Лицо Юнусова не выражало никаких чувств, на нем лежала печать безразличия ко всему, что с ним было и что произойдет какое-то время спустя, он не стал поправлять на себе одежду, не поднял валявшуюся поодаль фуражку и, когда Князьков, сильно подтолкнув его в спину, вслед "идти в трибунал", покорно повиновался и пошел разбитой походкой между двух конвоиров.

Семен, до этого приводивший себя в порядок в полном молчании и видимом безразличии к происходившему, догнал ушедших, оттолкнул конвоиров.

- Не трогайте его! - крикнул он грубо. - Кончайте базар.

Князьков на него вытаращился от удивления, он буквально опешил.

- Какая муха тебя укусила?

- Не троньте его, я сказал! - Семен обнял Юнусова за опущенные плечи. Все будет хорошо, Фаиз, ты не бойся.

- Да ты что, Сень? - возмутился Князьков. - Он же, гад, чуть всех нас под монастырь не подвел. Он же сачок, трус, а ты его защищаешь?!.

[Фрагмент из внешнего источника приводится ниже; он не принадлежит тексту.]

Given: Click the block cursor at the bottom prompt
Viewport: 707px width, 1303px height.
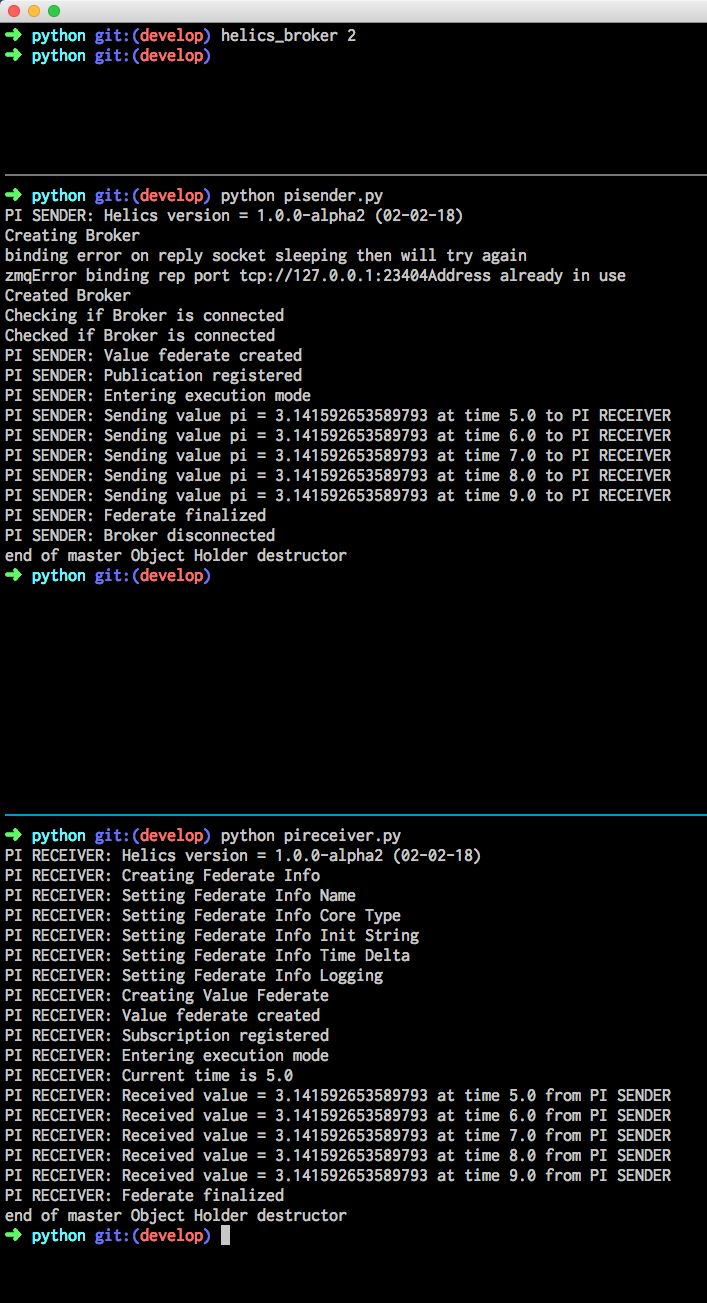Looking at the screenshot, I should point(225,1235).
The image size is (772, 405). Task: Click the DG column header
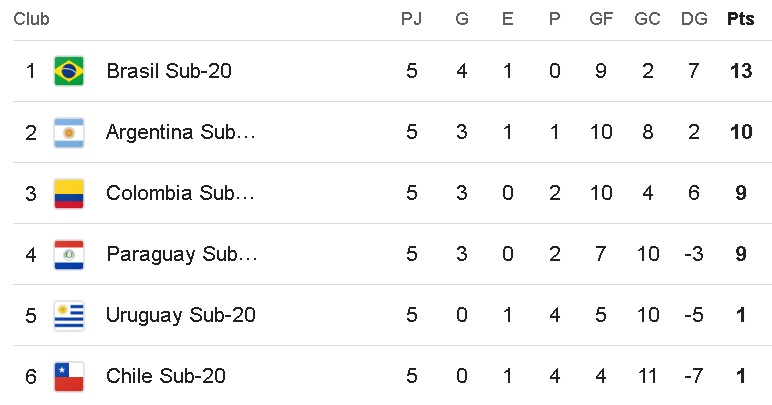(x=694, y=19)
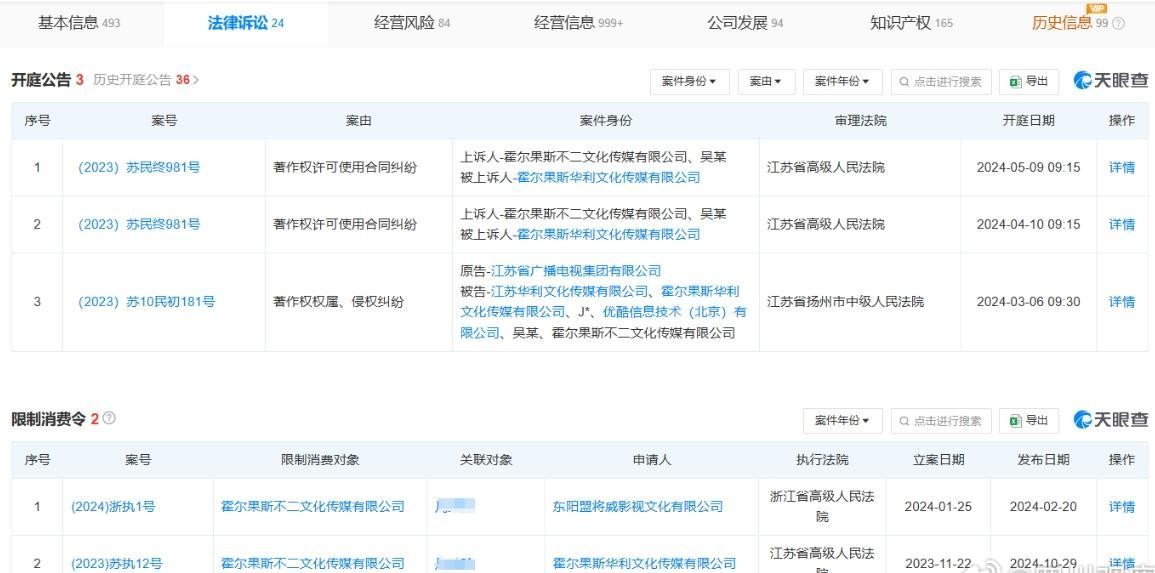Select the 基本信息 tab

pyautogui.click(x=79, y=22)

Но Семен уже не слушал ни Князькова, ни пытавшегося что-то сказать Минахмедова. Пригнулся к Юнусову, не отпуская его от себя, поправил свободной рукой подвернувшийся ворот его гимнастерки, пригладил пятерней всклокоченные волосы. От этой такой для него неожиданной ласки парнишка вздрогнул, смуглое лицо его в потеках пота и слез некрасиво сморщилось, он вдруг ткнулся Семену в грудь и затрясся в глухом и безмолвном плаче.

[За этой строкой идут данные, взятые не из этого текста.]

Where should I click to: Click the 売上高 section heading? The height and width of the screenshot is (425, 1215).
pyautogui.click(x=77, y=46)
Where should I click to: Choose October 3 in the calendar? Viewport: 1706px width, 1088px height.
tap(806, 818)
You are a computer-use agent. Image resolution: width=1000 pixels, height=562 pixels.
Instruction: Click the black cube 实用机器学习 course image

- Ладно, ладно тебе, - растерялся Семен. - Будет порядок, Фаиз. С кем не бывает?.. А вы чего уставились? - крикнул парням. - Делать вам нечего? Айда туда!

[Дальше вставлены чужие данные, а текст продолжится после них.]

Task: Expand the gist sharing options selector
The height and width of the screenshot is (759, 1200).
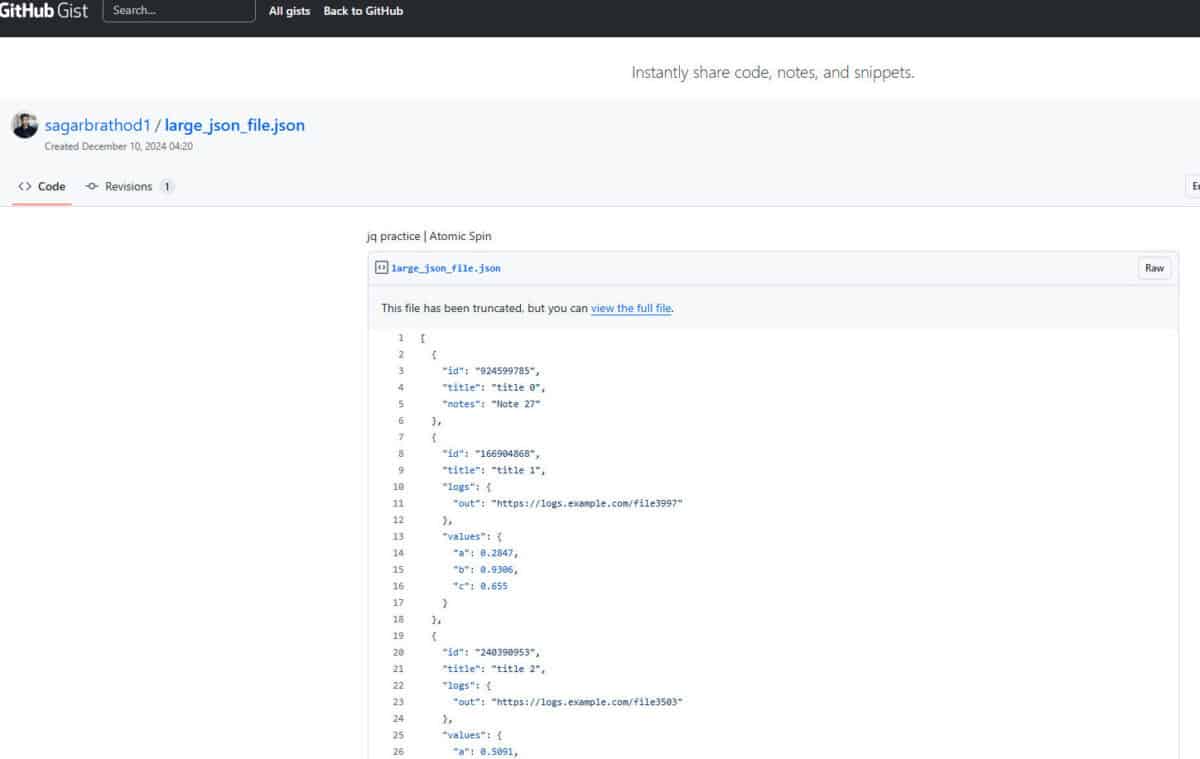Action: pos(1195,186)
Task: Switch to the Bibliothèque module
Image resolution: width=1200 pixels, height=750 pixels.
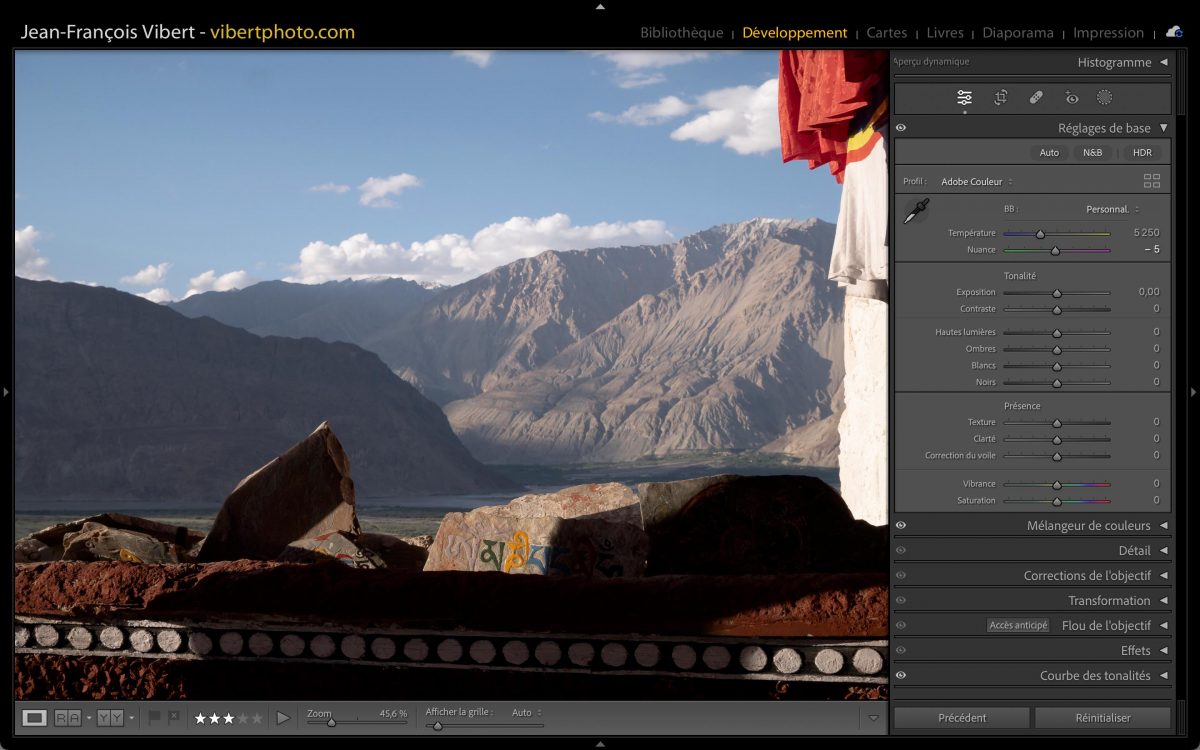Action: [x=681, y=32]
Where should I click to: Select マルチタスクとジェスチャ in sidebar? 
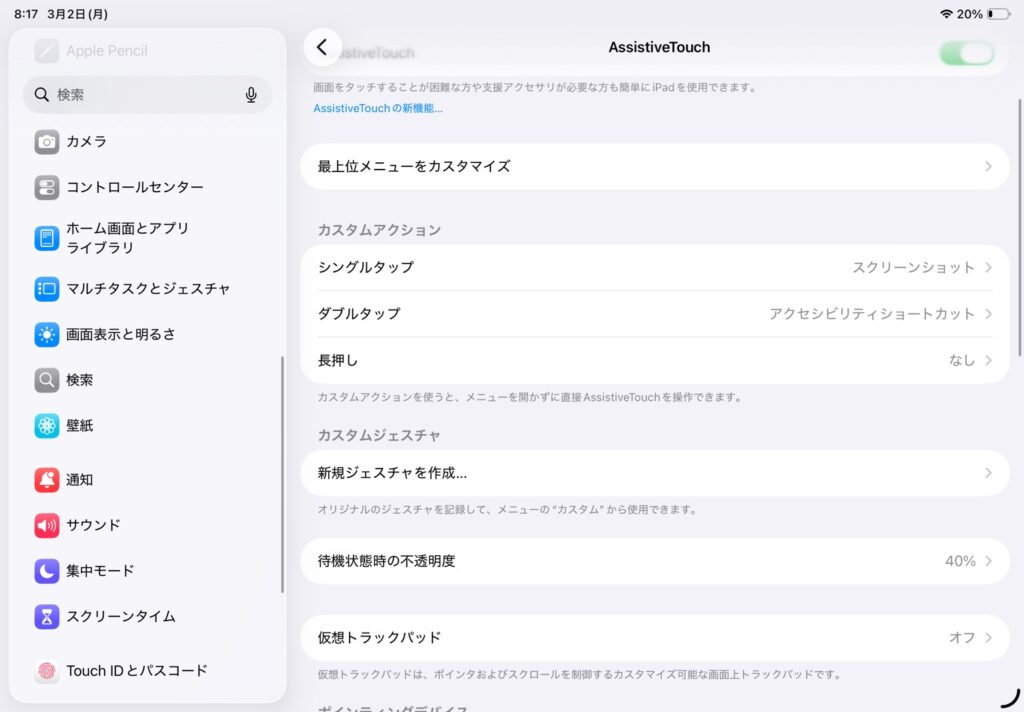pyautogui.click(x=148, y=289)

Он увлек всех троих за собой, побежал в обход холма, за которым застава вела бой с противником, и ни разу не оглянулся, знал: Юнусов теперь ни за что не отстанет.

- ...Вот таким человеком он был, Пустельников. - Филиппа Ефимовича рассказ утомил или излишне разволновал. Рассказывая, он не сводил глаз с сигарет и, когда окончил, потянулся к пачке, но она оказалась пустой. Нервишки стали сдавать, - сказал он и искривил в усмешке бледные губы. Помолчал немного, потом снова заговорил: - Пить скоро начну из-за этих проклятых нервов... Вспоминаю тот первый наш день на восстановленной границе и все последующие за ним и думаю: в какое время мы жили! Я не большой знаток литературы и ее тонкостей, но знаю: писатели часто приукрашивают время, можно сказать, без нужды романтизируют, героизируют, иногда небылицы выдумывают, чтобы позаковыристей получилось. А зачем, спрашивается? Я вспоминаю своих ребят. Какие парни! О каждом в отдельности можно книгу писать. - Спохватился, застеснявшись выспренности своих слов. - Извините, склероз, вот и повело в сторону.